They also have a say on spending worth £3.8 billion – an eye watering sum in anyone’s book. […]
Many of them do great work but there’s a growing feeling that they could do better to use social media to really engage with the communities they serve. So we’re helping see how some social media guidelines can help.
And maybe a mapping exercise or two?
One of the most common ways of mapping a social network around an individual is to look at how the followers of that individual follow each other. This approach is used to generate things like LinkedIn’s InMap. One issue with generating these sorts of maps is that to generate a comprehensive map we need to grab the friend/follower data for the whole friend/follower network. The Twitter API allows you to look up friend/follower information for 15 people every fifteen minutes, so to map a large network could take some time! Alternatively, we can get a list of all the followers of an individual and then see how a sample of those followers connect to the rest to see if we can identify any particular groupings.
Another way is to map conversation between individuals on Twitter who are discussing a particular topic using a specific hashtag. A great example is Martin Hawksey‘s TAGS Explorer, which can be used to archive and visualise hashtag-based Twitter conversations. One of the issues with this approach is that we only get sight of people who are actively engaged in a conversation via the hashtag we are monitoring at the time we are sampling the Twitter conversation data.

★ ★ ★ ★

§ Problems
1. From the passage on mapping Twitter networks, quote everything from "Another way is" to "Twitter conversation data.".
2. According to the passage on mapping Twitter networks, for how many people can the Twitter API look up friend/follower information every fifteen minutes?
The listing after this passage has no role in the work here.

★ ★ ★ ★

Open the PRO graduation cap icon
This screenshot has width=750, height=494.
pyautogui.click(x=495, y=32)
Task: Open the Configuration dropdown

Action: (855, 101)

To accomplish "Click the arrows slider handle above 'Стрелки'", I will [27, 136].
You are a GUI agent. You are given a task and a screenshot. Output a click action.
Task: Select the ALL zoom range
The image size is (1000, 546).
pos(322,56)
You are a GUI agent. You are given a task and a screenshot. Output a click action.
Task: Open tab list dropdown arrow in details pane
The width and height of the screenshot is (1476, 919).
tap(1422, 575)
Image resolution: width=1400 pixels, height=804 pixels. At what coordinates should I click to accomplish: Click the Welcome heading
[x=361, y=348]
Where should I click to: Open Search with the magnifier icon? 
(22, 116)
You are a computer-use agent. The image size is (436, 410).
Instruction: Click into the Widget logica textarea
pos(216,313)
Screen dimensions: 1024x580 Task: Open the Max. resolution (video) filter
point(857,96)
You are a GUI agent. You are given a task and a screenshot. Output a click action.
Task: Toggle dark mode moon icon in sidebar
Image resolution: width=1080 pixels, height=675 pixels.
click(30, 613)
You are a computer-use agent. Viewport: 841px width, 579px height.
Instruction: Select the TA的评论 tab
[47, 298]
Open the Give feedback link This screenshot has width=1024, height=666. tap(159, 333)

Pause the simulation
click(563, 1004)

★ ★ ★ ★

§ Answer set
1.
Another way is to map conversation between individuals on Twitter who are discussing a particular topic using a specific hashtag. A great example is Martin Hawksey‘s TAGS Explorer, which can be used to archive and visualise hashtag-based Twitter conversations. One of the issues with this approach is that we only get sight of people who are actively engaged in a conversation via the hashtag we are monitoring at the time we are sampling the Twitter conversation data.

2. 15 people.